_AIM OF THE TASK_
Edit the items from the line that contains "This screenshot has" through the line that contains "text label displaying", replacing "Describe" with "Identify" and keeping everything else unchanged. Give only those lines, without the pictures.
═════ RECORDS TO PROCESS ═════
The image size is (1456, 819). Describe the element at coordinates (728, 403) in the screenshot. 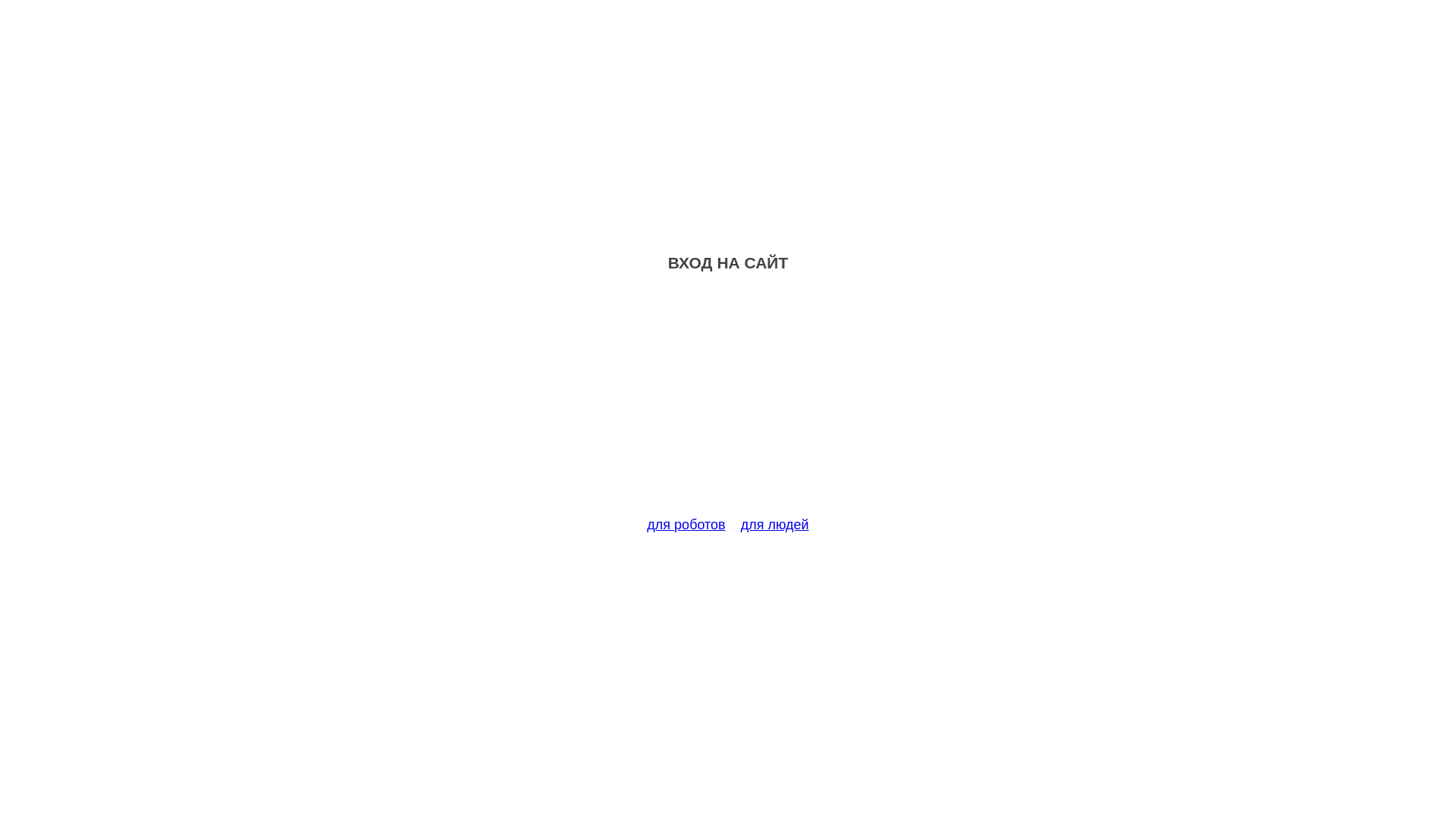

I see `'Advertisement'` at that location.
═════
═════ RECORDS TO PROCESS ═════
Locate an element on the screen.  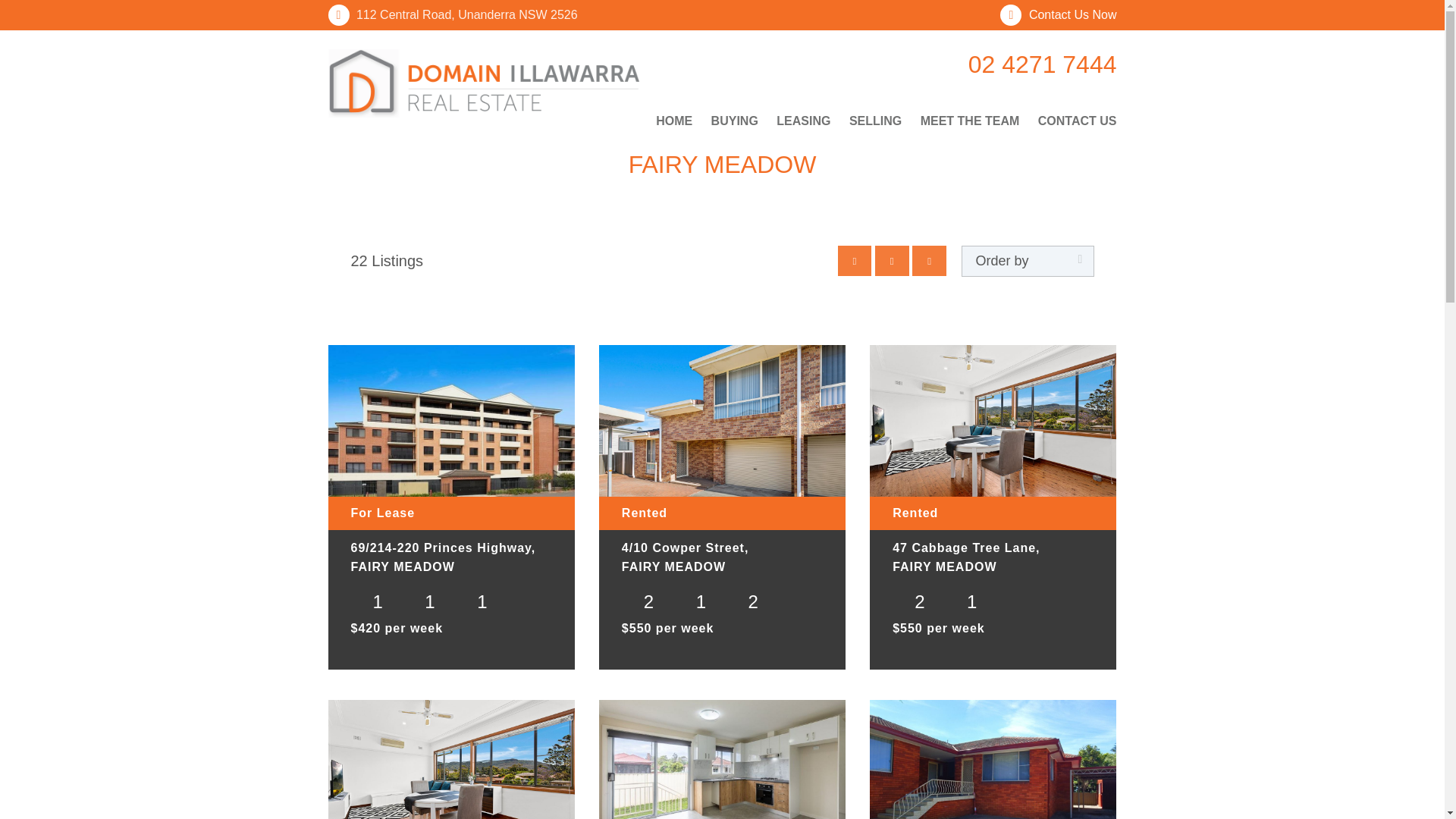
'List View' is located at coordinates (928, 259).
═════
═════ RECORDS TO PROCESS ═════
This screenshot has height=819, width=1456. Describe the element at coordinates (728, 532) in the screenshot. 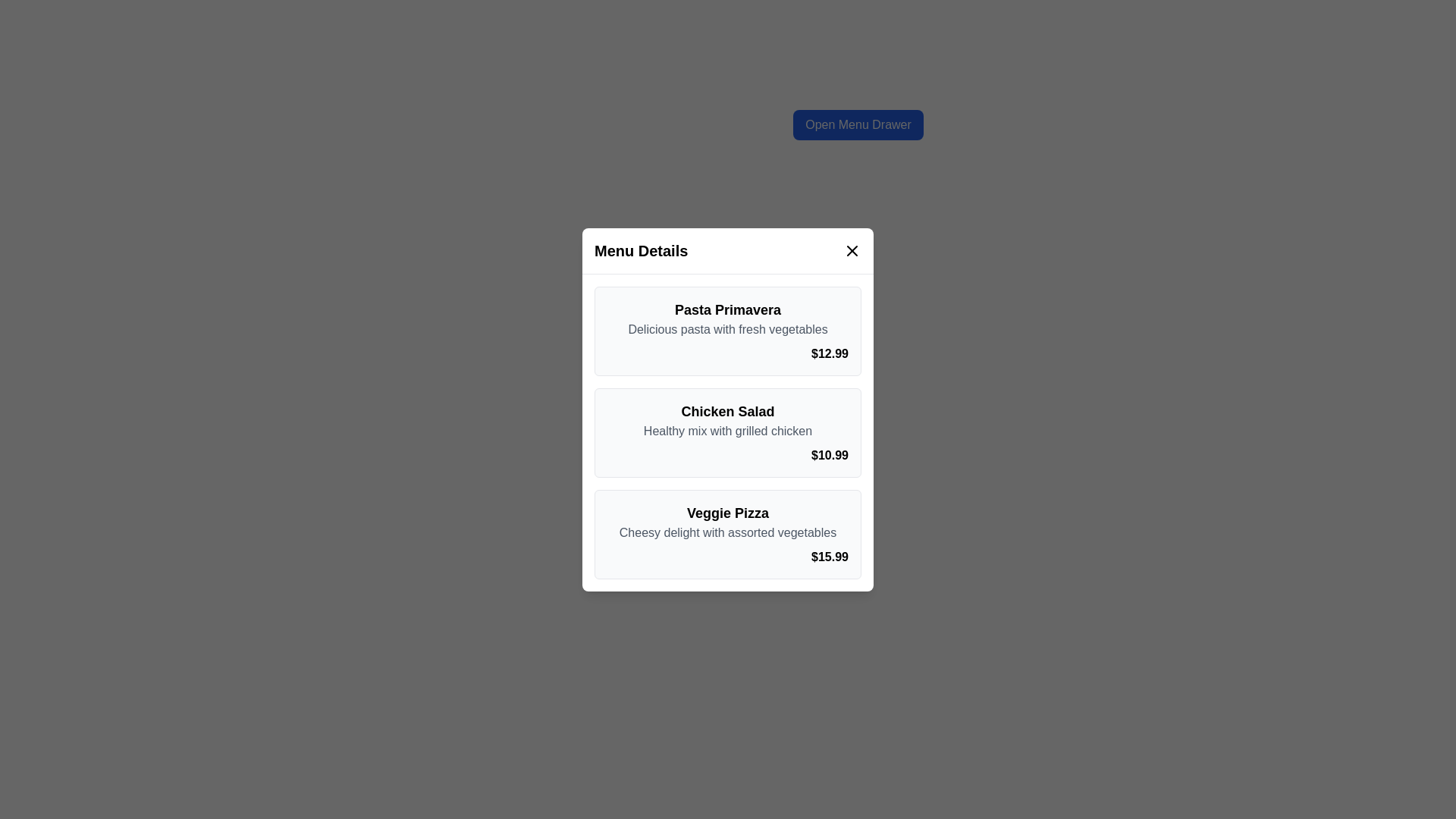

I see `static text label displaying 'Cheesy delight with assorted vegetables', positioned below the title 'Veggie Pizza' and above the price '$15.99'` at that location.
═════
_WRITTEN SOLUTION_
This screenshot has height=819, width=1456. Identify the element at coordinates (728, 532) in the screenshot. 

I see `static text label displaying 'Cheesy delight with assorted vegetables', positioned below the title 'Veggie Pizza' and above the price '$15.99'` at that location.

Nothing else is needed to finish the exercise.